The attackers behind this platform have compromised computer networks in at least 14 countries around the world.
The main victims of this actor are: telecom operators, governments, financial institutions, research organizations, multinational political bodies and individuals involved in advanced mathematical/cryptographical research.
The Regin platform consists of multiple malicious tools capable of compromising the entire network of an attacked organization. It uses an incredibly complex communication method between infected networks and command and control servers, allowing remote control and data transmission by stealth.
One particular Regin module is capable of monitoring GSM base station controllers, collecting data about GSM cells and the network infrastructure.
Over the course of a single month in April 2008 the attackers collected administrative credentials that would allow them to manipulate a GSM network in a Middle Eastern country.
Some of the earliest samples of Regin appear to have been created as early as 2003.
In 2012, Kaspersky Lab experts became aware of Regin malware, which seemed to belong to a sophisticated espionage campaign.
For almost three subsequent years Kaspersky Lab’s experts tracked this malware all over the world. From time to time, samples would appear on various multi-scanner services, but they were all unrelated to each other, cryptic in functionality and lacking context.
However, Kaspersky Lab experts were able to obtain samples involved in several real world attacks, including those against governmental institutions and telecom operators, and this provided enough information to research more deeply into this threat.
That in-depth study found that Regin is not just a single malicious program, but a platform – a software package, consisting of multiple modules, capable of infecting the entire networks of targeted organizations to seize full remote control at all possible levels.
Regin is aimed at gathering confidential data from attacked networks and performing several other types of attacks.
The actor behind the Regin platform has a well-developed method to control the infected networks.
Kaspersky Lab experts observed several compromised organizations in one country, but only one of them was programmed to communicate with the command and control server located in another country.
However all the Regin victims in the region were joined together in a peer to peer VPN-like network and able to communicate with each other.
Thus, attackers turned compromised organizations in one vast unified victim and were able to send commands and steal the information via a single entry point.
According to Kaspersky Lab’s research this structure allowed the actor to operate silently for years without raising suspicions.
The most original and interesting feature of the Regin platform, though, is its ability to attack GSM networks.
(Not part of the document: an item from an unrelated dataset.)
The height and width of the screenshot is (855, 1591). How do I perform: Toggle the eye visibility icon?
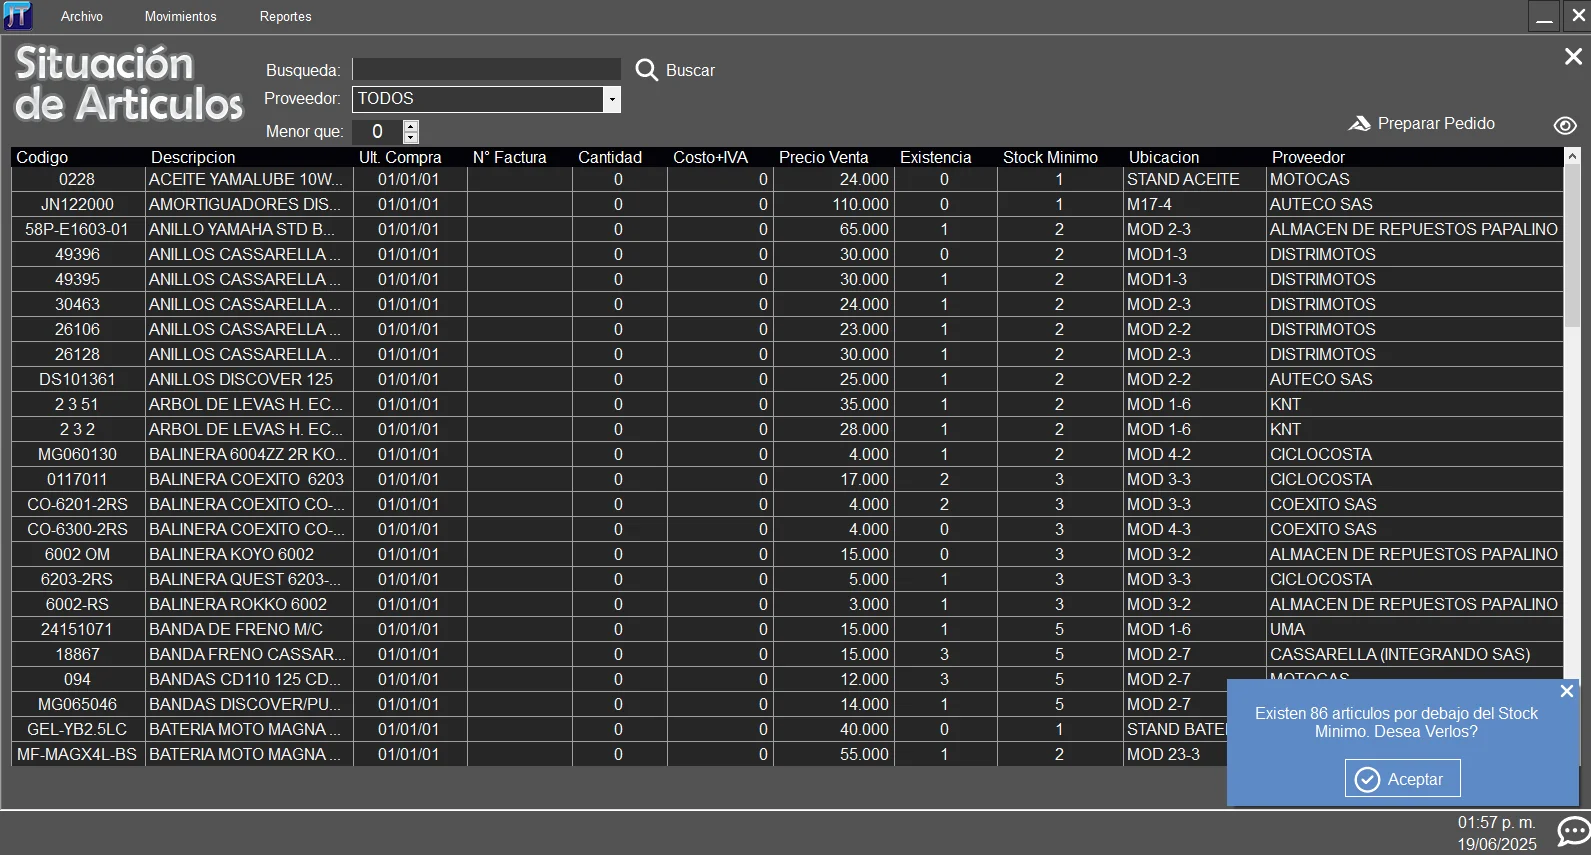click(1565, 125)
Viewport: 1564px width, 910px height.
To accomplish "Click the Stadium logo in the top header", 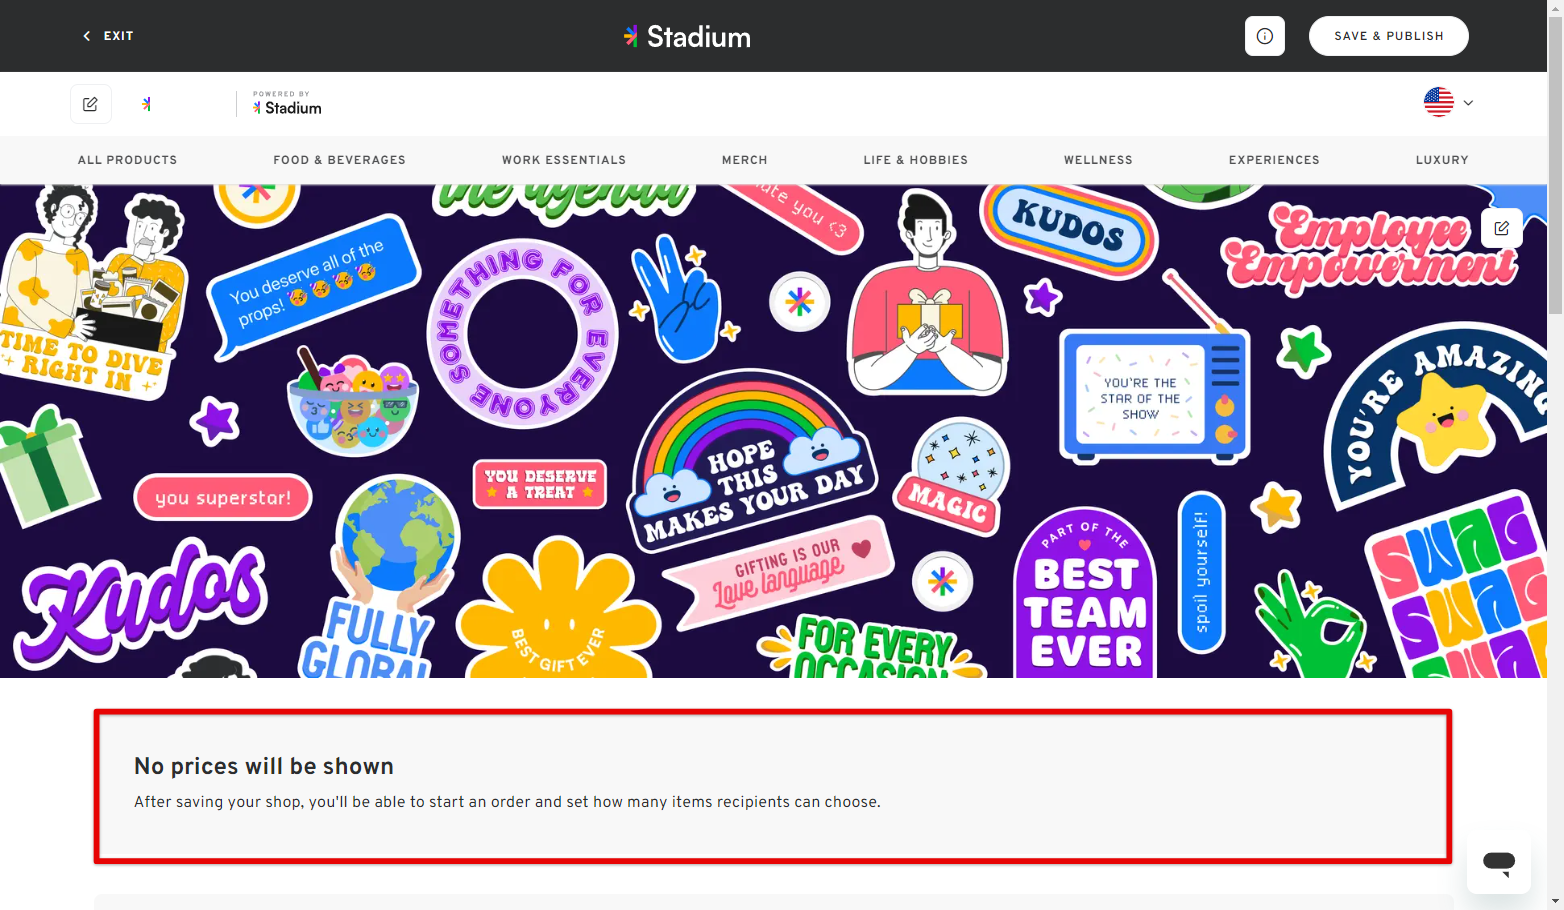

According to an activity log on a GSM Base Station Controller obtained by Kaspersky Lab researchers during the investigation, attackers were able to obtain credentials that would allow them to control GSM cells in the network of a large cellular operator.
This means that they could have had access to information about which calls are processed by a particular cell, redirect these calls to other cells, activate neighbor cells and perform other offensive activities.
At the present time, the attackers behind Regin are the only ones known to have been capable of doing such operations.
“The ability to penetrate and monitor GSM networks is perhaps the most unusual and interesting aspect of these operations. In today’s world, we have become too dependent on mobile phone networks which rely on ancient communication protocols with little or no security available for the end user,” said Costin Raiu, Director of Global Research and Analysis Team at Kaspersky Lab.
“Although all GSM networks have mechanisms embedded which allow entities such as law enforcement to track suspects, other parties can hijack this ability and abuse it to launch different attacks against mobile users,” Raiu added.